On 17 March 1840 Seringapatam was at the Bay of Islands (New Zealand). By mid-1841 she was at Kosrae, and Sydney in October, with 2300 barrels. She returned to England on 13 March 1842 with 400 casks of oil.

===Whaling voyage #15 (1843–1847)===
Captain Brown sailed from England on 28 March 1843, bound for Timor and the seas off Japan. Seringapatam was reported to have been at Copang in 1843; there Brown was dead and her crew mutinous. Captain Lowell replaced Brown. She was at Guam in February 1845 and Sydney in April 1846 and again in June. Seringapatam apparently revisited Copang. She returned to England on 19 November 1847, with 240 casks or 1800 barrels. This was her last whaling voyage.

==Later career==
Seringapatams last voyage, per Lloyd's Register for 1849, was London-Sydney, with F. Lowell, master, and Chrichton, owner. Lloyd's Register for 1850 shows her with the same master and owner, but no trade, and she was absent from Lloyd's Register in 1851.

In 1852 Seringapatam returned to Lloyd's Register, still with Crichton, owner, but no master, and no trade, though she was listed as being at London.
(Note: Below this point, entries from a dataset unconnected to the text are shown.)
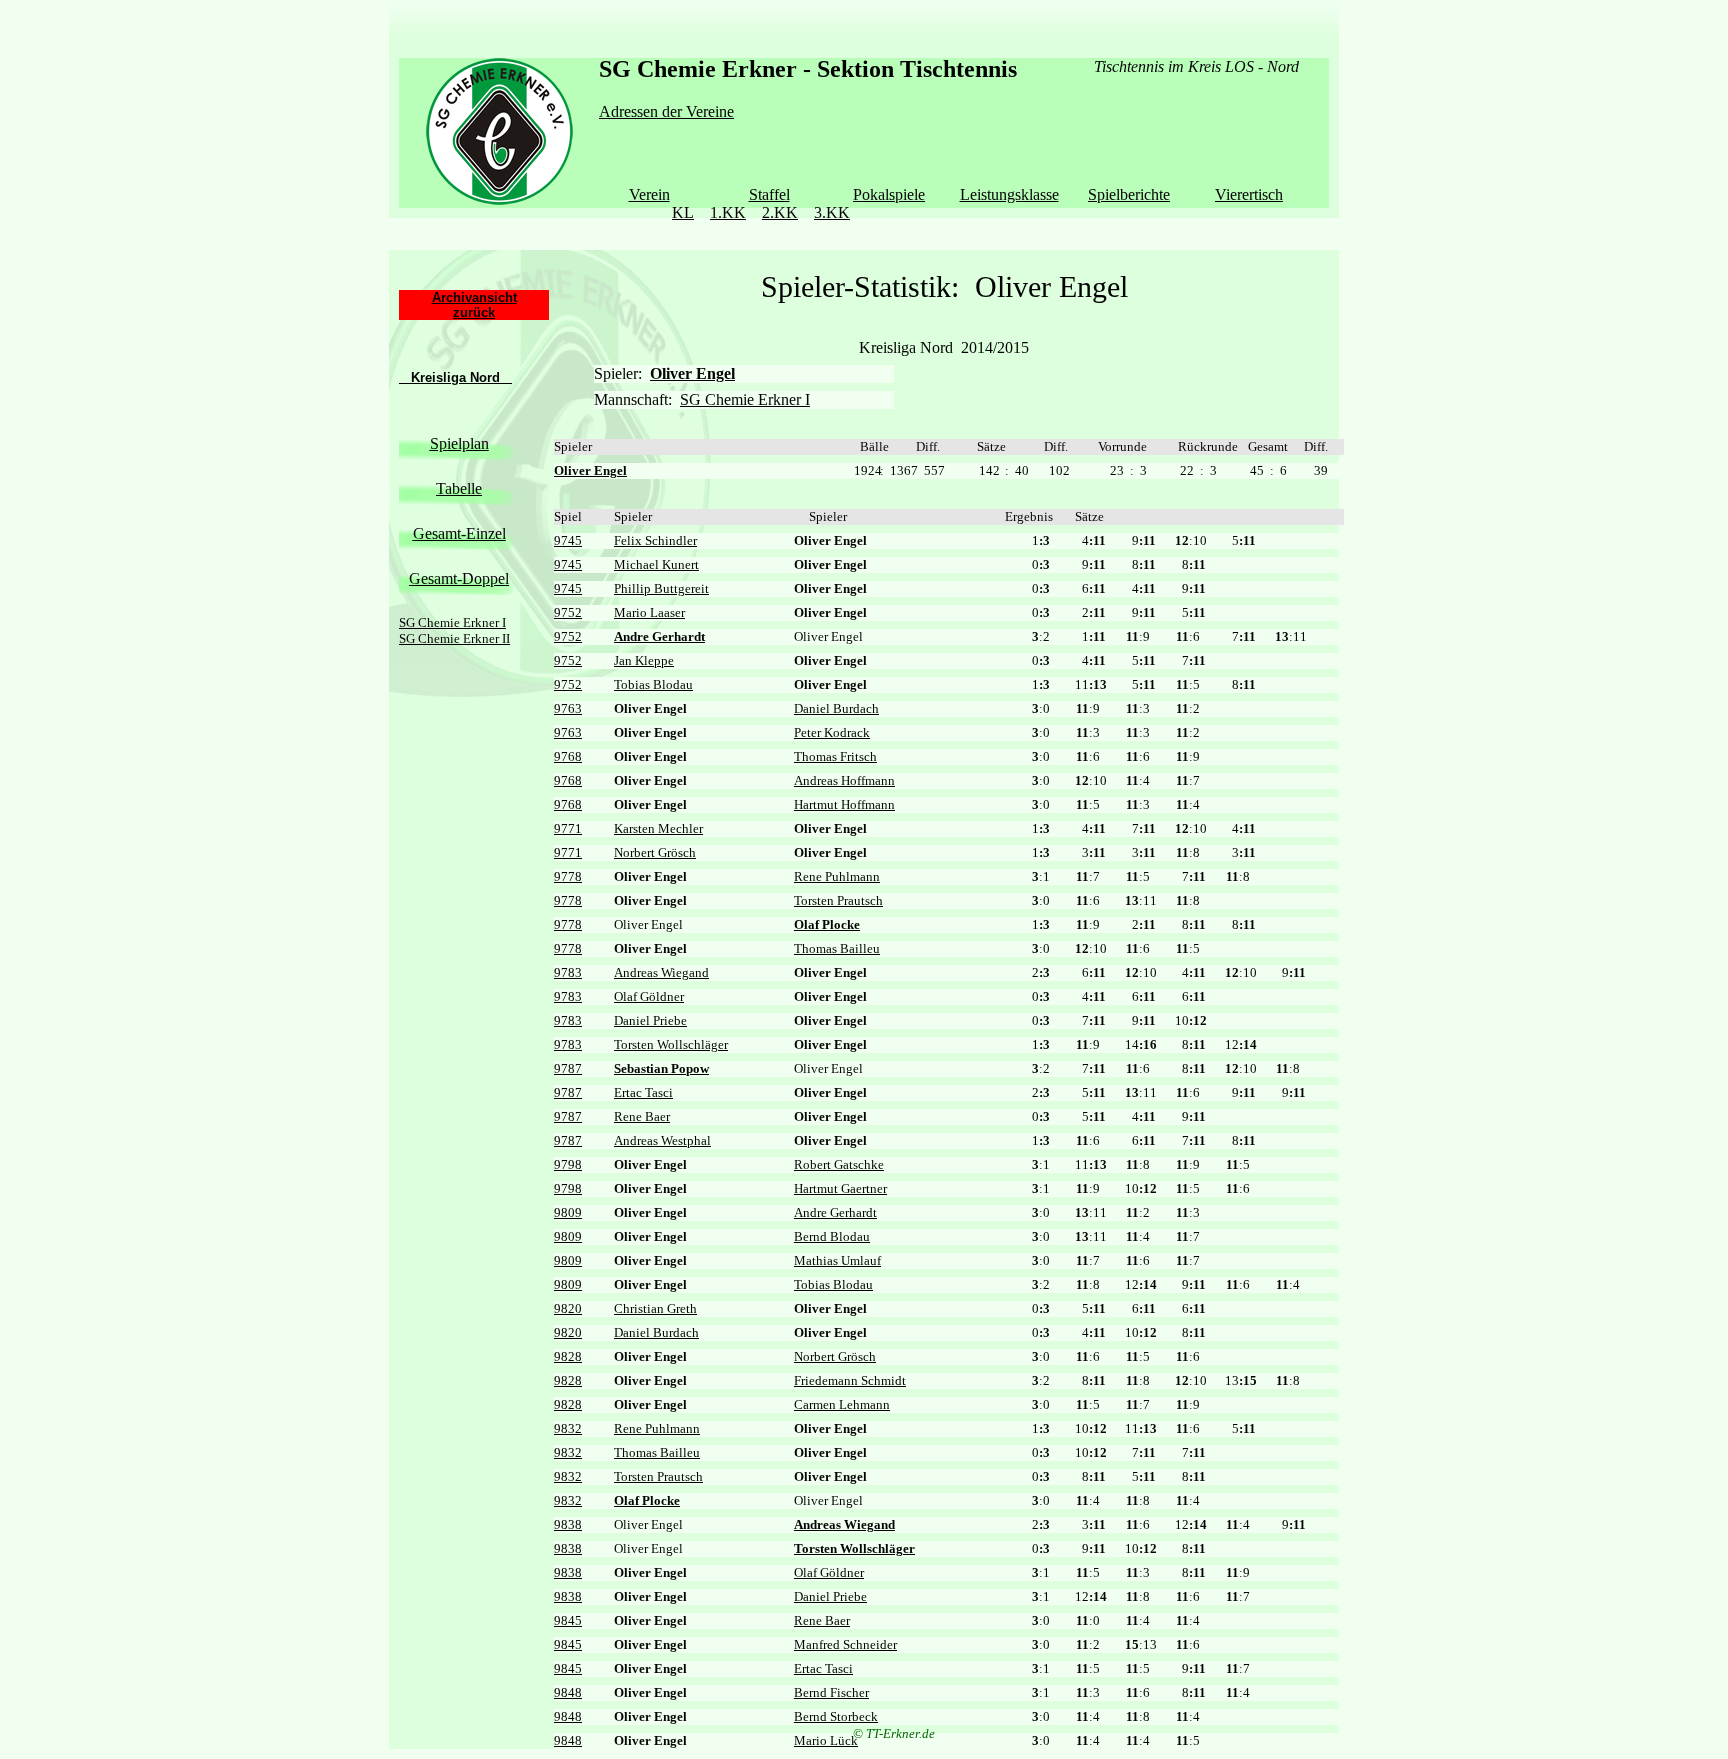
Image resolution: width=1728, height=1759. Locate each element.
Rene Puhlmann (837, 876)
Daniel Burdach (836, 708)
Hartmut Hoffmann (844, 804)
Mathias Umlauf (837, 1260)
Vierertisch (1249, 194)
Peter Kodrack (832, 732)
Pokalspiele (889, 194)
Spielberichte (1129, 194)
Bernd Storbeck (836, 1716)
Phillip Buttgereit (661, 588)
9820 (568, 1308)
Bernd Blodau (832, 1236)
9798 (568, 1164)
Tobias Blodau (653, 684)
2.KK (780, 212)
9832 (568, 1428)
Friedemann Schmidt (850, 1380)
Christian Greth (655, 1308)
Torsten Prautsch (838, 900)
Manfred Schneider (845, 1644)
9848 (568, 1692)
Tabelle (459, 488)
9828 (568, 1356)
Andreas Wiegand (661, 972)
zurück (474, 312)
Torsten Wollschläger (671, 1044)
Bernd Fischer (831, 1692)
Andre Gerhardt (659, 636)
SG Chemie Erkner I (452, 622)
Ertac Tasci (643, 1092)
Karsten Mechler (658, 828)
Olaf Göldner (649, 996)
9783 (568, 972)
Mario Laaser (649, 612)
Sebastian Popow (661, 1068)
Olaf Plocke (827, 924)
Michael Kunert (656, 564)
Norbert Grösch (655, 852)
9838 (568, 1524)
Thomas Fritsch (835, 756)
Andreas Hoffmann (844, 780)
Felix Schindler (655, 540)
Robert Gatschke (839, 1164)
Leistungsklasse (1009, 194)
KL (683, 212)
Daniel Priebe (650, 1020)
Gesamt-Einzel (459, 533)
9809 (568, 1212)
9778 (568, 876)
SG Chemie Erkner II (454, 638)
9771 (568, 828)
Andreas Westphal (662, 1140)
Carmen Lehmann (842, 1404)
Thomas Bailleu (837, 948)
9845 (568, 1620)
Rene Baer (642, 1116)
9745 (568, 540)
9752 (568, 612)
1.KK (728, 212)
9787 (568, 1068)
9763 (568, 708)
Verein (649, 194)
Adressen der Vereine (666, 111)
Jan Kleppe (644, 660)
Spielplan (459, 443)
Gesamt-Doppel (459, 578)
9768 (568, 756)
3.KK (832, 212)
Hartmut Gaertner (840, 1188)
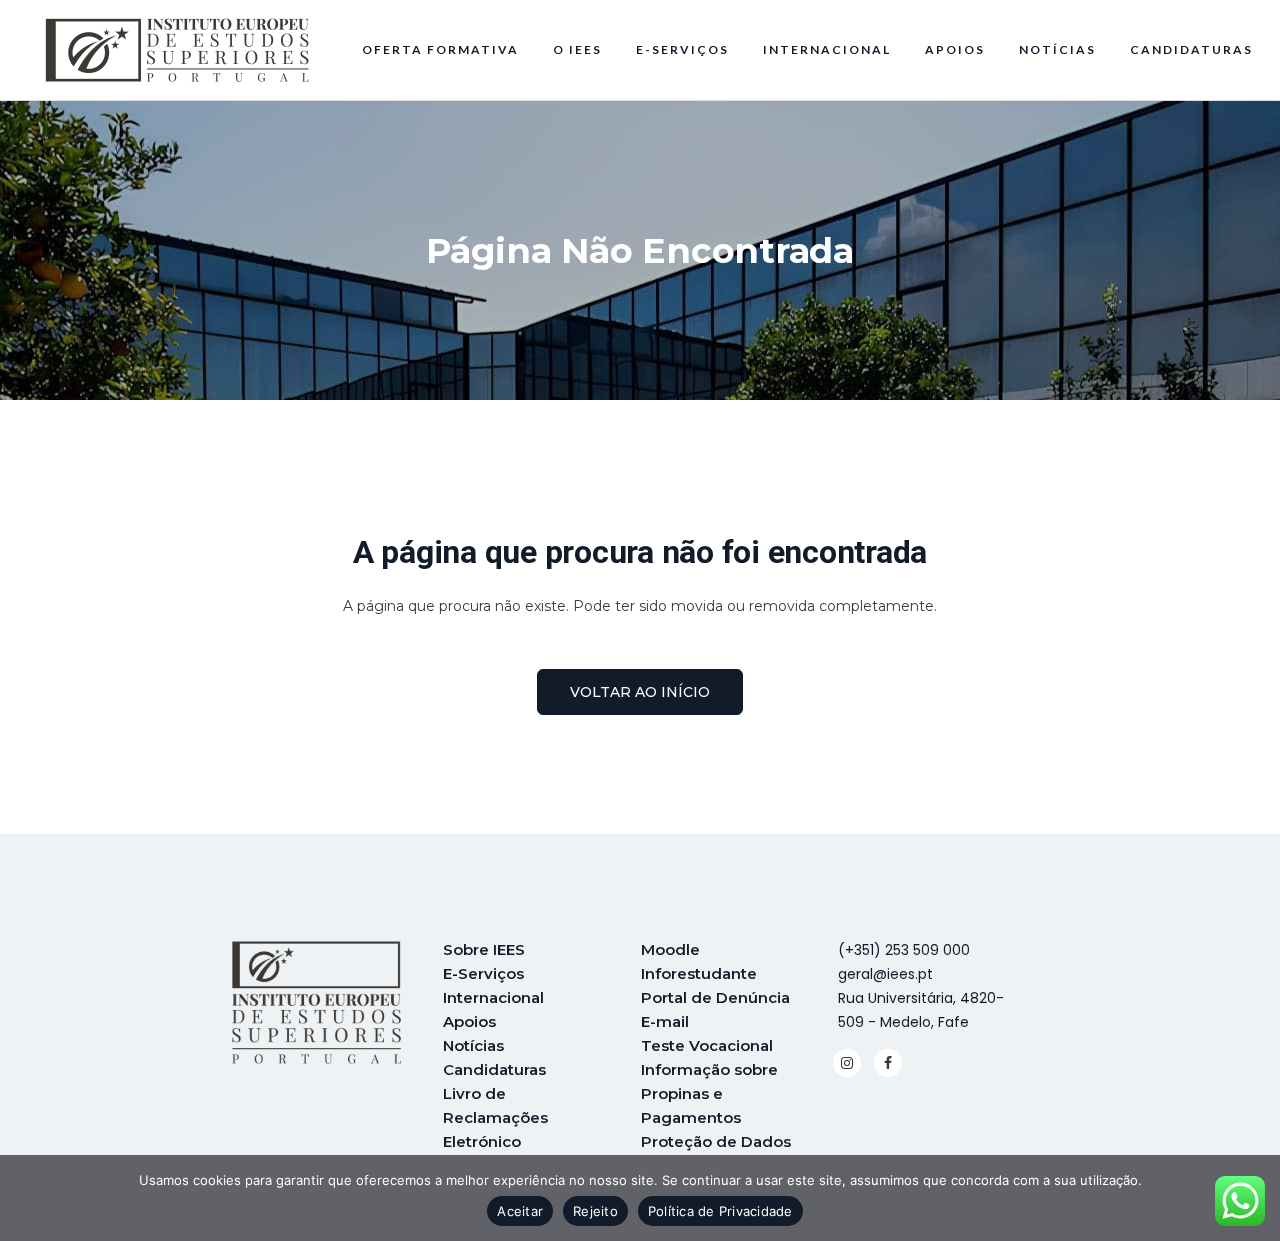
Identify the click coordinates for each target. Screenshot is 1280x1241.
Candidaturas (494, 1069)
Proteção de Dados (716, 1141)
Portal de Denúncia (715, 997)
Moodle (670, 949)
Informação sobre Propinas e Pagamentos (709, 1093)
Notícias (473, 1045)
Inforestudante (699, 973)
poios (475, 1021)
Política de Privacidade (720, 1211)
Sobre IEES (484, 949)
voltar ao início (640, 692)
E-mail (665, 1021)
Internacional (493, 997)
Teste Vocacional (707, 1045)
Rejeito (595, 1211)
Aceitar (520, 1211)
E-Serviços (483, 973)
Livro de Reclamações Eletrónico (495, 1117)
She also had had damages repaired in 1851.

| Year | Master | Owner | Trade | Notes and source |
|---|---|---|---|---|
| 1855 | Surflen | Chrichton |  | LR |
| 1860 | Humphrey | Turnbull | Shields–Aden | Homeport of Hartpool; damages repaired in 1856 and 1858, and a large repair in 1858; LR |
| 1861 | W. Ramsey J. Reeder | W. Ramsey M. Shaw | Hartpool–Hamburg Shields–Quebec | LR |
| 1865 | J. Reeder | M. Shaw | Shields–Quebec | LR |

==Fate==
Seringapatam is no longer listed in 1870.